> _TASK_
Please set down only the lines running from the one with "Task: Redo the last edit" through the last line of the entries, exactly as written and without any pictures.
======
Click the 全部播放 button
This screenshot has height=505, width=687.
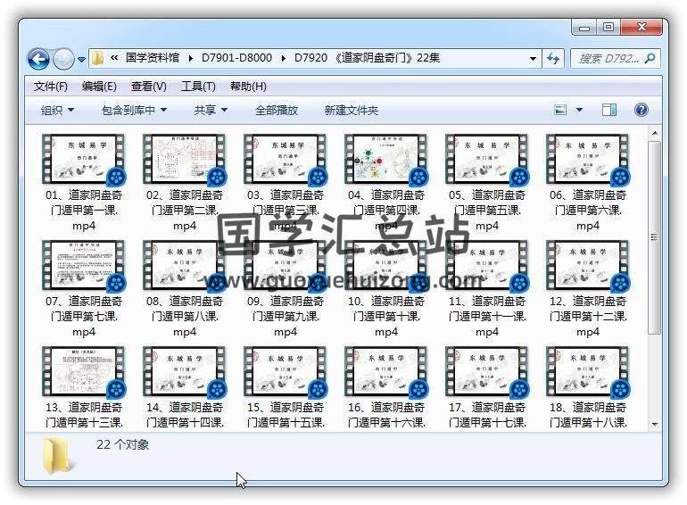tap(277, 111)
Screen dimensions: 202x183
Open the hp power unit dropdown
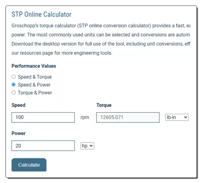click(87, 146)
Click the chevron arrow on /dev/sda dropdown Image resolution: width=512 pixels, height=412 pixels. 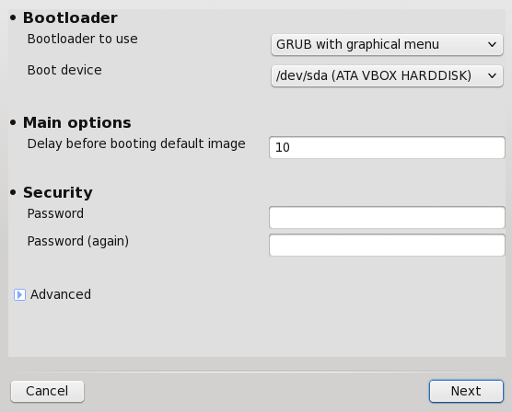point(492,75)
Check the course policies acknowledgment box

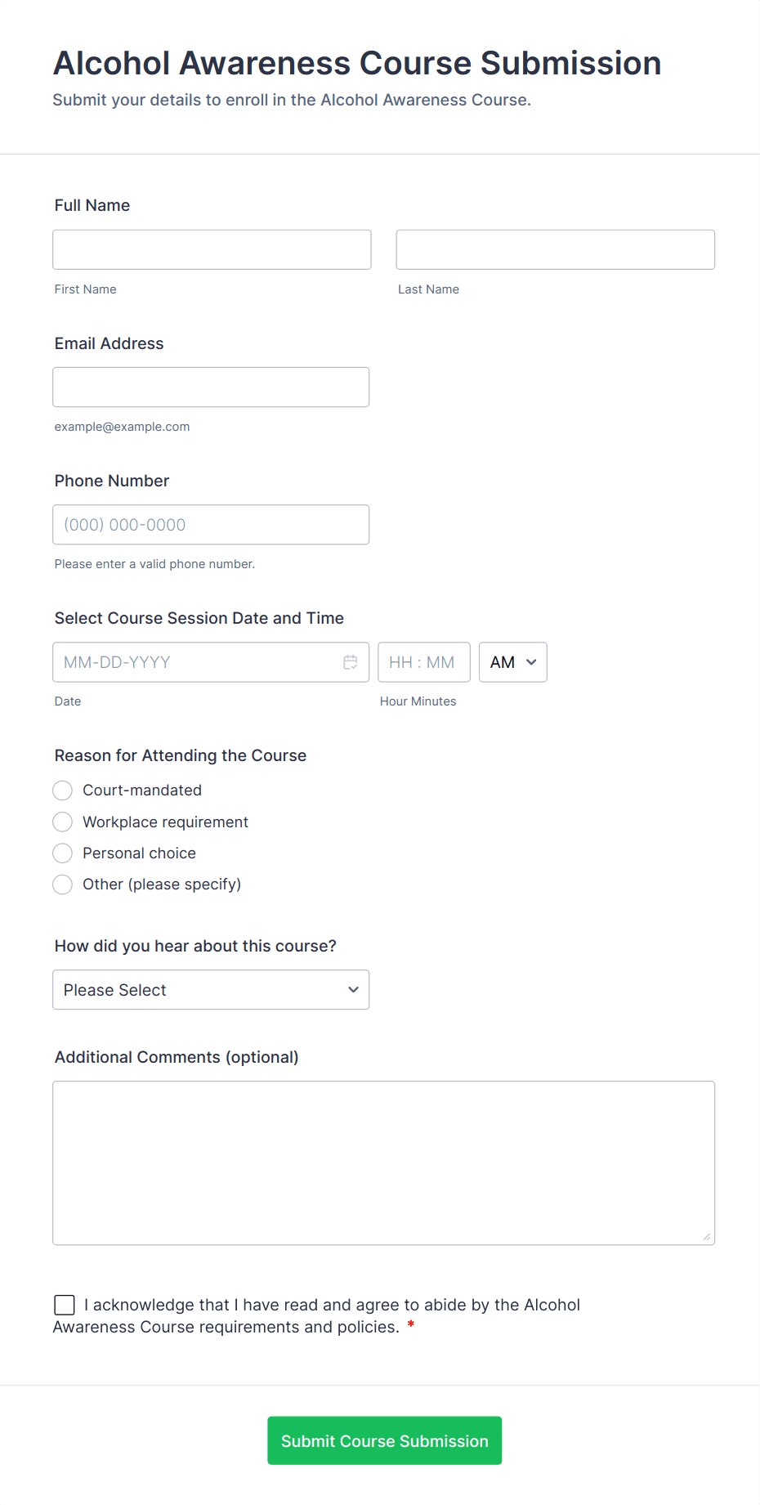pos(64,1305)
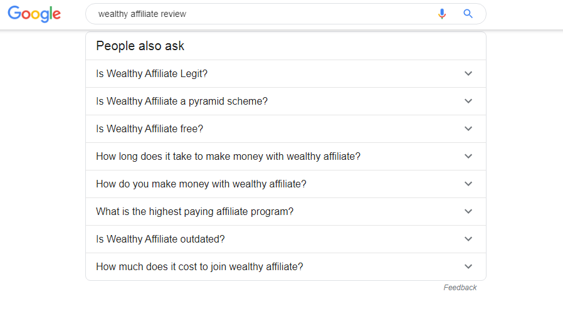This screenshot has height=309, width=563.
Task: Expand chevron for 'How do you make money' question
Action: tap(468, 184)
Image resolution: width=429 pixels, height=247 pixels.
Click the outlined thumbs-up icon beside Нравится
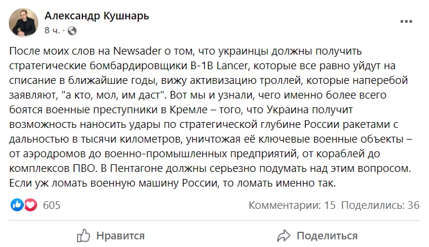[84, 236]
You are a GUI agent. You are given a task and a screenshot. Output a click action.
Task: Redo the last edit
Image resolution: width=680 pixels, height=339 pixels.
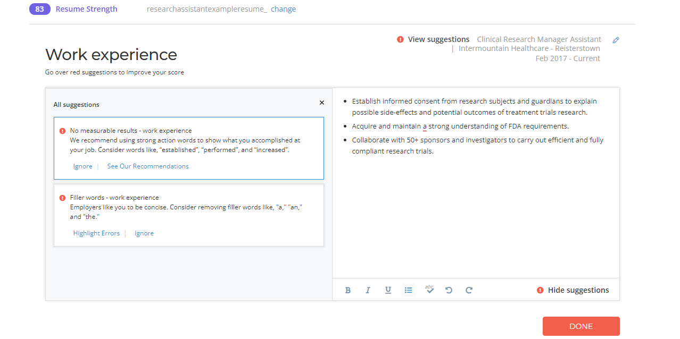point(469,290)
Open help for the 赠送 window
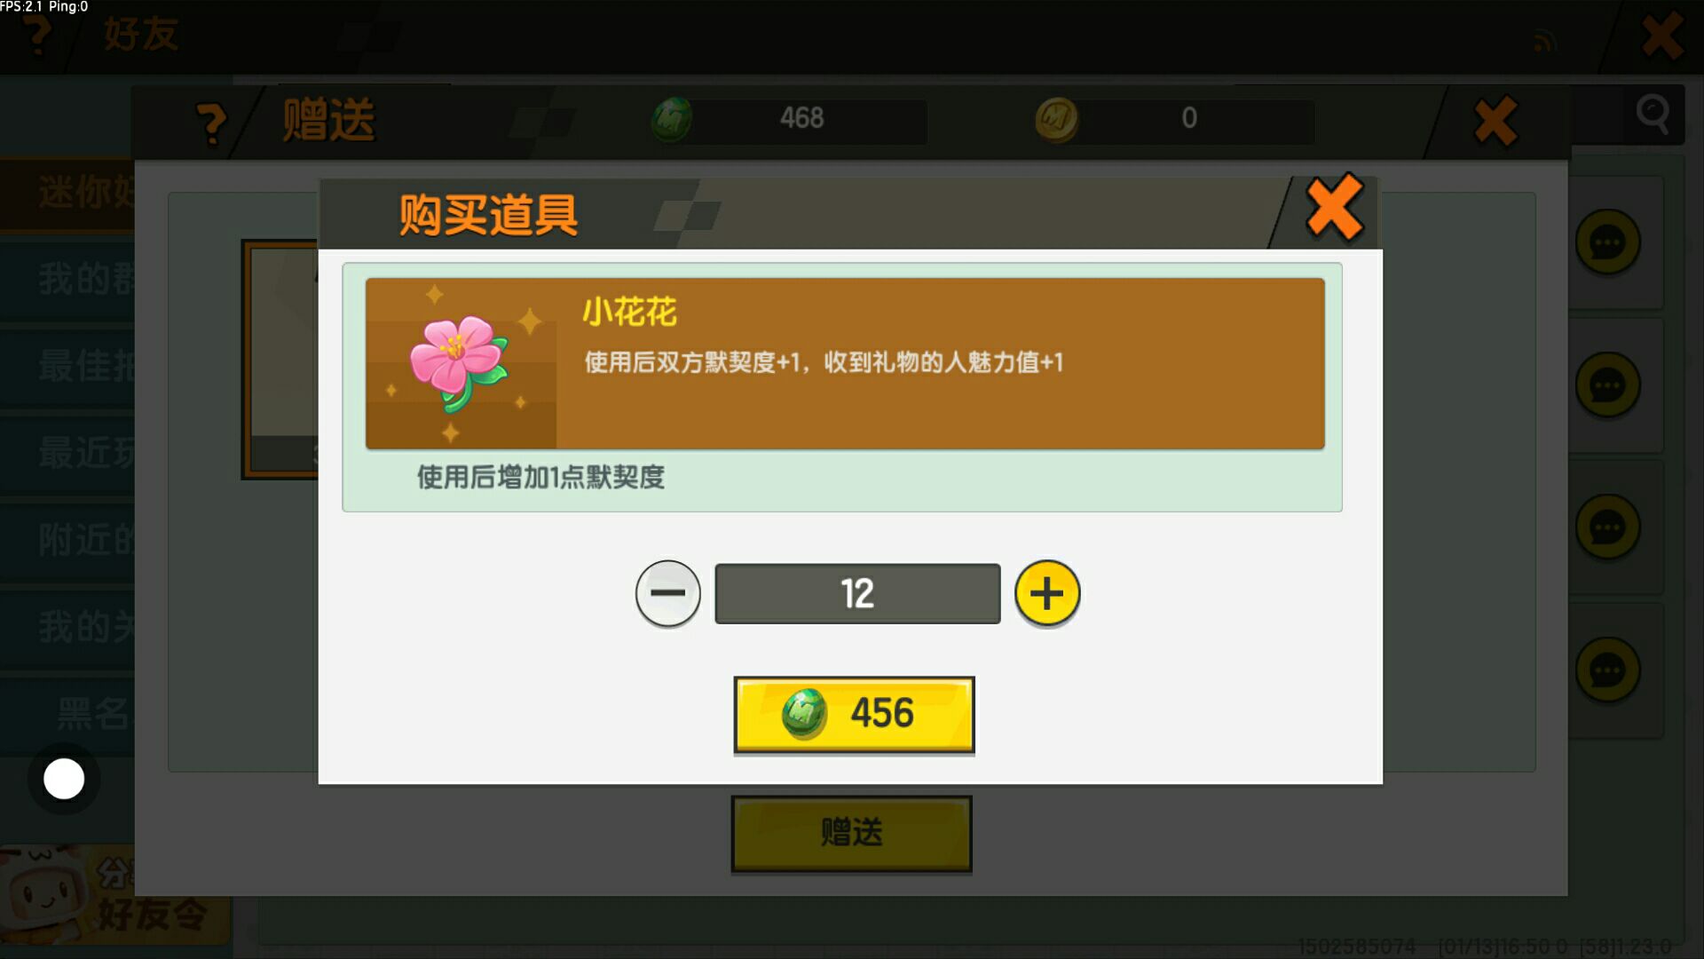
======
> _RESULT OF THIS TASK_
Task: Redo the last edit
Image resolution: width=680 pixels, height=339 pixels.
point(469,290)
Open help for the 赠送 window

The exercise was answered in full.